(Dataset):

-- Opening Marker --

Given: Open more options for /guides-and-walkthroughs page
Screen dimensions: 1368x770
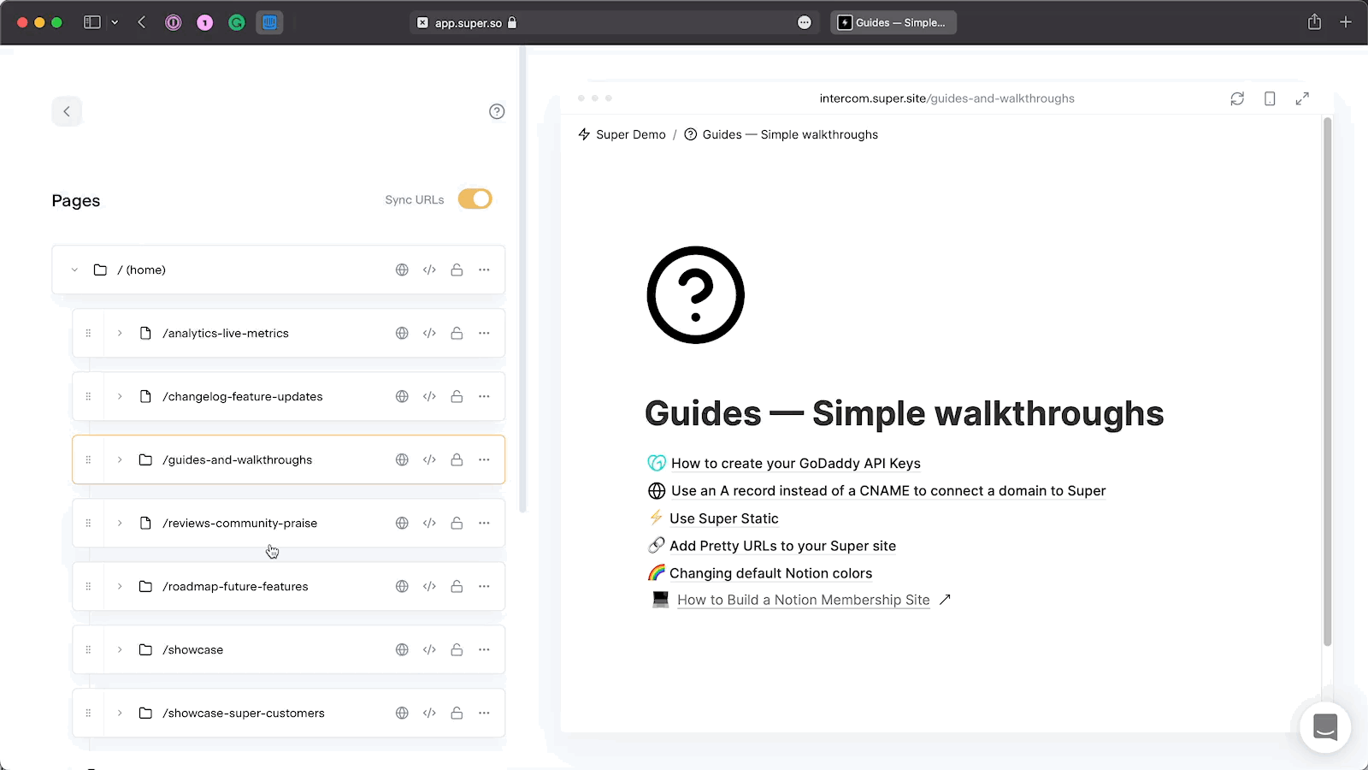Looking at the screenshot, I should click(484, 460).
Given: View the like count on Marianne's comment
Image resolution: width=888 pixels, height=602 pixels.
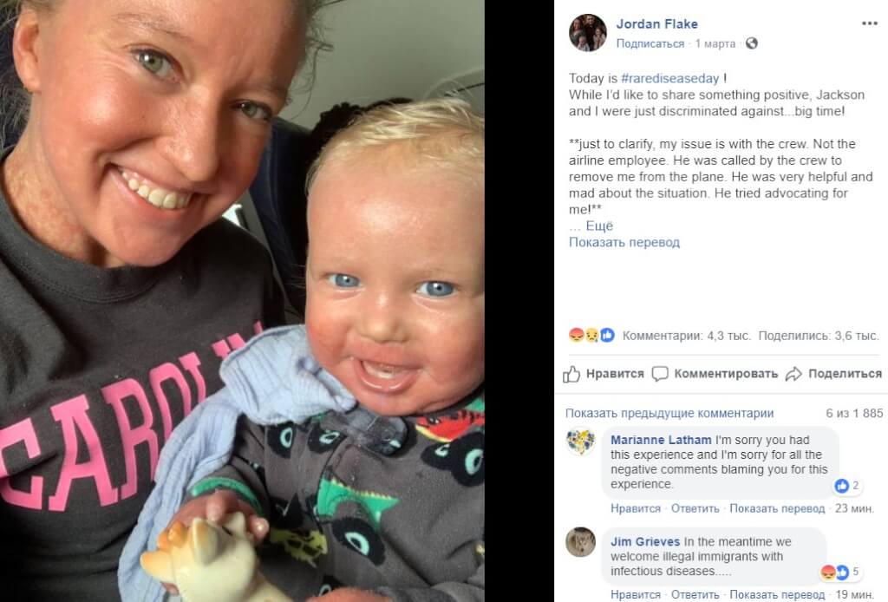Looking at the screenshot, I should tap(848, 486).
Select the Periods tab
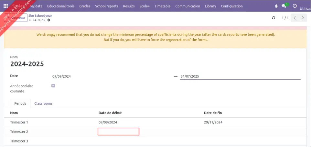 point(20,103)
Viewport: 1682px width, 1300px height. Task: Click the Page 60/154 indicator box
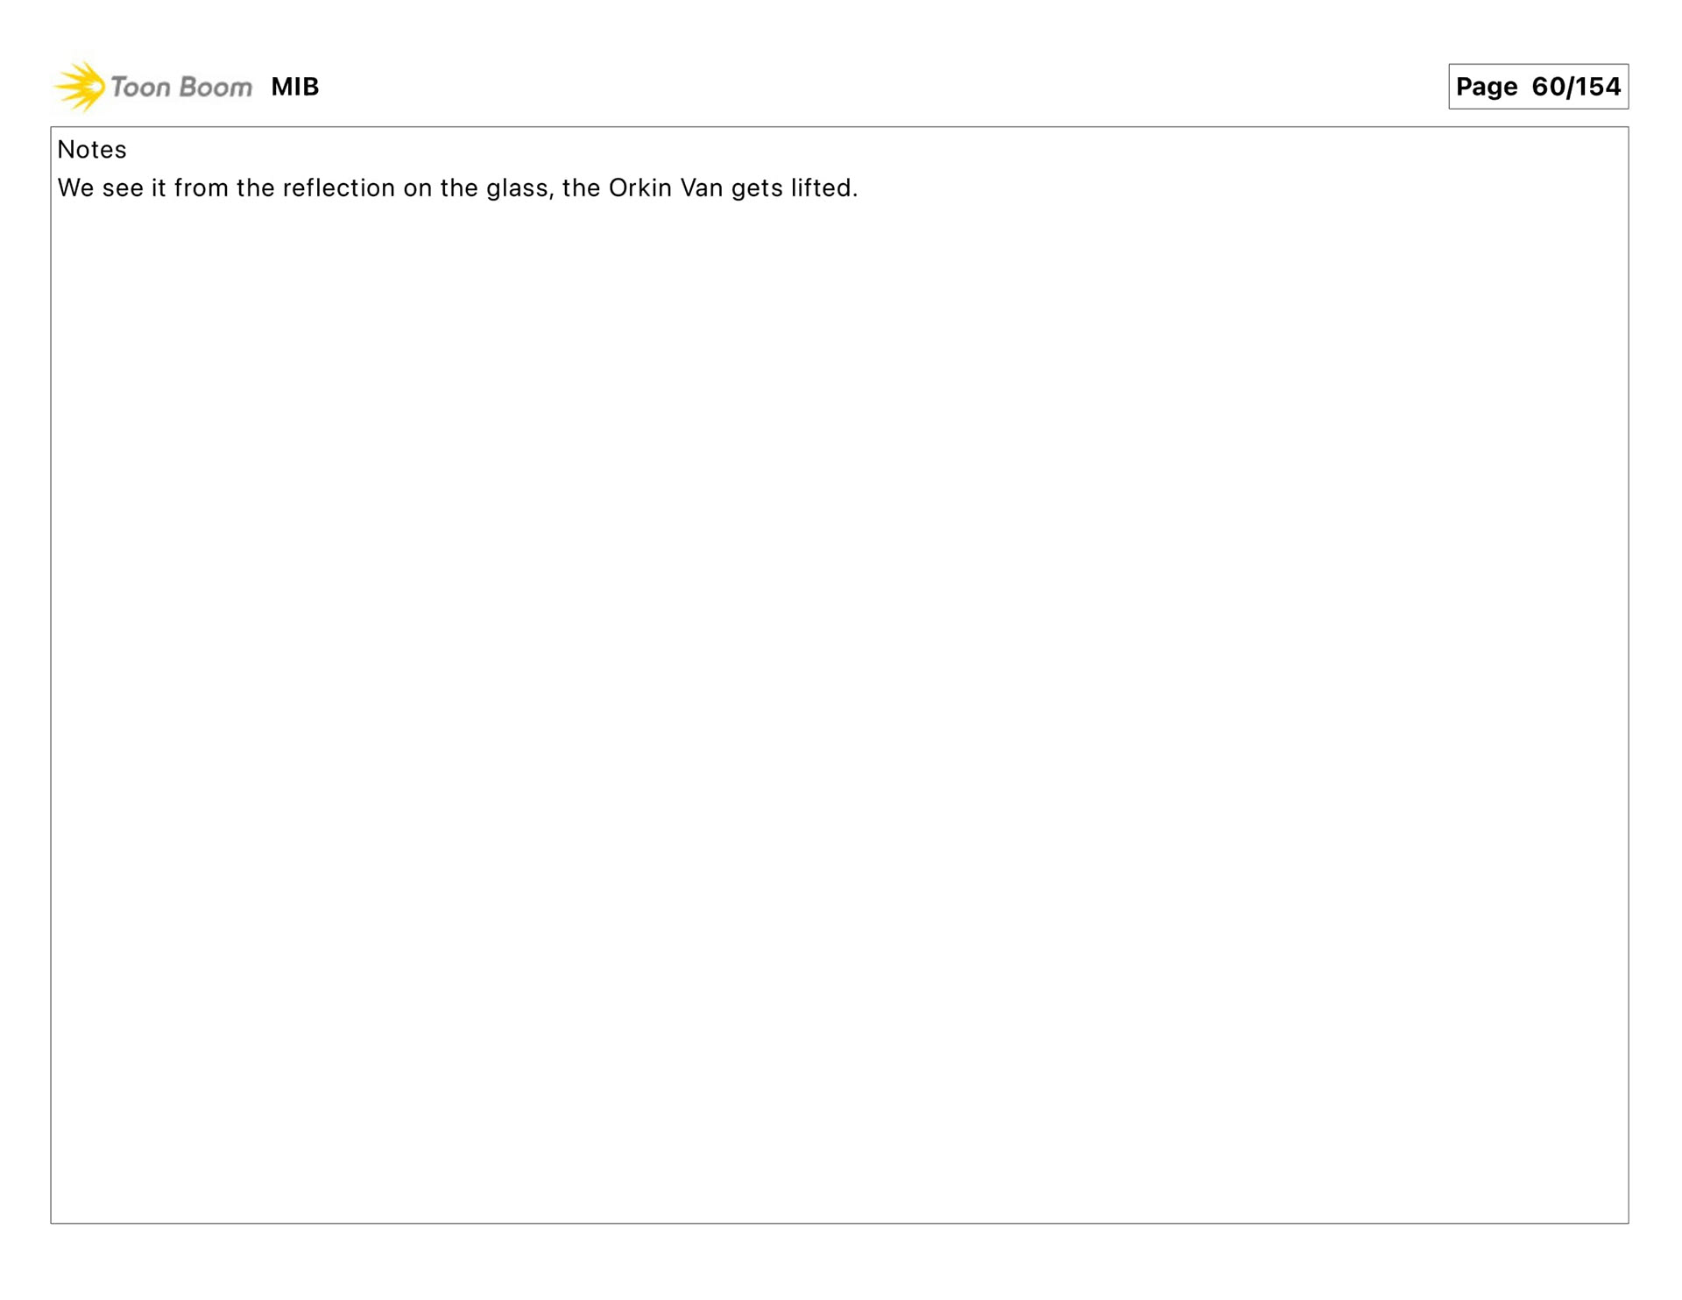(1538, 87)
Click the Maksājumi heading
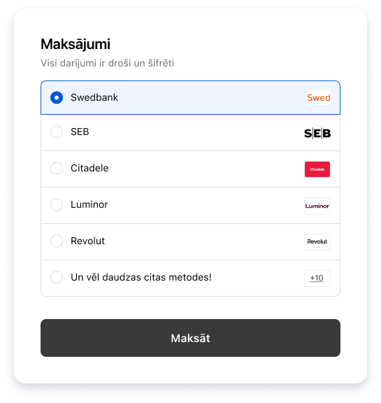The width and height of the screenshot is (381, 403). [76, 44]
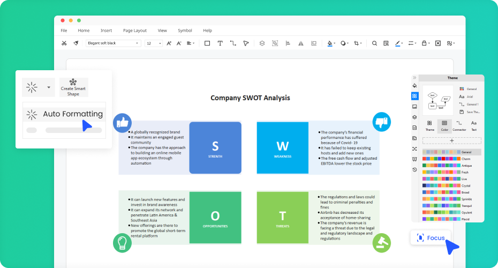The image size is (498, 268).
Task: Expand the auto formatting dropdown arrow
Action: (49, 87)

-- Closing Marker --

(Directions for this task):
Write the records out again verbatim and omit the pictures they contain.

(Output for this task):
Given: Open more options for /guides-and-walkthroughs page
Screen dimensions: 1368x770
Looking at the screenshot, I should click(484, 460).
Given: View the like count on Marianne's comment
Image resolution: width=888 pixels, height=602 pixels.
Looking at the screenshot, I should tap(848, 486).
Select the Periods tab
 point(20,103)
Viewport: 1682px width, 1300px height. Task: Click the Page 60/154 indicator box
(1538, 87)
Click the Maksājumi heading
The width and height of the screenshot is (381, 403). [76, 44]
The image size is (498, 268).
Task: Expand the auto formatting dropdown arrow
Action: (49, 87)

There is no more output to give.